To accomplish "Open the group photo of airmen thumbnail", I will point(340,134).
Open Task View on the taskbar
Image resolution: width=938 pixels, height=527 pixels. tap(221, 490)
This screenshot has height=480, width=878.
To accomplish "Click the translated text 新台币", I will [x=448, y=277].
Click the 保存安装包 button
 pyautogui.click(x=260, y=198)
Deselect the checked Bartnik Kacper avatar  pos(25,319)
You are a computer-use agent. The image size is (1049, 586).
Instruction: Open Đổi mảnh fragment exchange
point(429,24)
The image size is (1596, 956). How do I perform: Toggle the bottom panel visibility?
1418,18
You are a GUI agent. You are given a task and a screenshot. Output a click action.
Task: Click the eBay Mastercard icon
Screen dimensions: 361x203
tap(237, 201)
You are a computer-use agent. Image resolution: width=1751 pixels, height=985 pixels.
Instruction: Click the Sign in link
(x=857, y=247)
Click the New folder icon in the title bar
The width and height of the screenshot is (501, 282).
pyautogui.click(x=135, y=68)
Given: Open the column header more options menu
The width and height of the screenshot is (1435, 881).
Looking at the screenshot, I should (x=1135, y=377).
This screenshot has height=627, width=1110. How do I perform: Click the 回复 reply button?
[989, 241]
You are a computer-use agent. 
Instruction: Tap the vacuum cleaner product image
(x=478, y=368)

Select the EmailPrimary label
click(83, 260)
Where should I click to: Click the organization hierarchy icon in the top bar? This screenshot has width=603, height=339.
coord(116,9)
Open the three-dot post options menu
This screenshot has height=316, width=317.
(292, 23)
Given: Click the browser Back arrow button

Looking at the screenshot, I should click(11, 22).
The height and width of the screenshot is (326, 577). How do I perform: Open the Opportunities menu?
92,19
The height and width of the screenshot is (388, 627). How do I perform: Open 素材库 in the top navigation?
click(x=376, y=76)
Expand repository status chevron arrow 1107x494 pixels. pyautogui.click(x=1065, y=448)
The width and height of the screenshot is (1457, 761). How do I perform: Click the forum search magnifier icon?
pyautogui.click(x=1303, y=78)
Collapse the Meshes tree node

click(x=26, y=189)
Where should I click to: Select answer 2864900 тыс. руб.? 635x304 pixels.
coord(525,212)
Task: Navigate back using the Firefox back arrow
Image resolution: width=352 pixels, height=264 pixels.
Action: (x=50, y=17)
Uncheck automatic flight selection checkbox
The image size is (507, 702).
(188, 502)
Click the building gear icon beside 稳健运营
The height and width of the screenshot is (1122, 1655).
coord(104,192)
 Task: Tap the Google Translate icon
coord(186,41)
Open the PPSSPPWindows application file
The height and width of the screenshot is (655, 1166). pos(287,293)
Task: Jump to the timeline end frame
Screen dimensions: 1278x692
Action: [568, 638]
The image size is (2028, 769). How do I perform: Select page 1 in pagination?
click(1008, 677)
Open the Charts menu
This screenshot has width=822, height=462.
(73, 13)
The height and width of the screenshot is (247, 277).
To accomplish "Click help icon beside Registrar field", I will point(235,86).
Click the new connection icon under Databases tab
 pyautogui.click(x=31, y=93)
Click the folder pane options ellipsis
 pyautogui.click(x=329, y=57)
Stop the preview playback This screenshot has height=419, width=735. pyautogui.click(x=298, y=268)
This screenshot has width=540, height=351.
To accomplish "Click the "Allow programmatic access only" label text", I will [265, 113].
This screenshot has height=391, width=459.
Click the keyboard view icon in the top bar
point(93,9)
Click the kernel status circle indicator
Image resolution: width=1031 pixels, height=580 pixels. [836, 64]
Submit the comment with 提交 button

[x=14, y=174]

Your task: Copy out all of the lines above, reproducing each one precisely as it appears.

Exercise answer:
To accomplish "Open the group photo of airmen thumbnail", I will point(340,134).
Open Task View on the taskbar
Image resolution: width=938 pixels, height=527 pixels. tap(221, 490)
This screenshot has height=480, width=878.
To accomplish "Click the translated text 新台币", I will [x=448, y=277].
Click the 保存安装包 button
 pyautogui.click(x=260, y=198)
Deselect the checked Bartnik Kacper avatar  pos(25,319)
You are a computer-use agent. The image size is (1049, 586).
Instruction: Open Đổi mảnh fragment exchange
point(429,24)
The image size is (1596, 956). How do I perform: Toggle the bottom panel visibility?
1418,18
You are a GUI agent. You are given a task and a screenshot. Output a click action.
Task: Click the eBay Mastercard icon
Screen dimensions: 361x203
tap(237, 201)
You are a computer-use agent. Image resolution: width=1751 pixels, height=985 pixels.
Instruction: Click the Sign in link
(x=857, y=247)
Click the New folder icon in the title bar
The width and height of the screenshot is (501, 282).
pyautogui.click(x=135, y=68)
Given: Open the column header more options menu
The width and height of the screenshot is (1435, 881).
Looking at the screenshot, I should (x=1135, y=377).
This screenshot has height=627, width=1110. How do I perform: Click the 回复 reply button?
[989, 241]
You are a computer-use agent. 
Instruction: Tap the vacuum cleaner product image
(x=478, y=368)

Select the EmailPrimary label
click(83, 260)
Where should I click to: Click the organization hierarchy icon in the top bar? This screenshot has width=603, height=339.
coord(116,9)
Open the three-dot post options menu
This screenshot has height=316, width=317.
(292, 23)
Given: Click the browser Back arrow button

Looking at the screenshot, I should click(11, 22).
The height and width of the screenshot is (326, 577). How do I perform: Open the Opportunities menu?
92,19
The height and width of the screenshot is (388, 627). How do I perform: Open 素材库 in the top navigation?
click(x=376, y=76)
Expand repository status chevron arrow 1107x494 pixels. pyautogui.click(x=1065, y=448)
The width and height of the screenshot is (1457, 761). How do I perform: Click the forum search magnifier icon?
pyautogui.click(x=1303, y=78)
Collapse the Meshes tree node

click(x=26, y=189)
Where should I click to: Select answer 2864900 тыс. руб.? 635x304 pixels.
coord(525,212)
Task: Navigate back using the Firefox back arrow
Image resolution: width=352 pixels, height=264 pixels.
Action: (x=50, y=17)
Uncheck automatic flight selection checkbox
The image size is (507, 702).
(188, 502)
Click the building gear icon beside 稳健运营
The height and width of the screenshot is (1122, 1655).
coord(104,192)
 Task: Tap the Google Translate icon
coord(186,41)
Open the PPSSPPWindows application file
The height and width of the screenshot is (655, 1166). pos(287,293)
Task: Jump to the timeline end frame
Screen dimensions: 1278x692
Action: [568, 638]
The image size is (2028, 769). How do I perform: Select page 1 in pagination?
click(1008, 677)
Open the Charts menu
This screenshot has width=822, height=462.
(73, 13)
The height and width of the screenshot is (247, 277).
To accomplish "Click help icon beside Registrar field", I will point(235,86).
Click the new connection icon under Databases tab
 pyautogui.click(x=31, y=93)
Click the folder pane options ellipsis
 pyautogui.click(x=329, y=57)
Stop the preview playback This screenshot has height=419, width=735. pyautogui.click(x=298, y=268)
This screenshot has width=540, height=351.
To accomplish "Click the "Allow programmatic access only" label text", I will [265, 113].
This screenshot has height=391, width=459.
Click the keyboard view icon in the top bar
point(93,9)
Click the kernel status circle indicator
Image resolution: width=1031 pixels, height=580 pixels. [836, 64]
Submit the comment with 提交 button

[x=14, y=174]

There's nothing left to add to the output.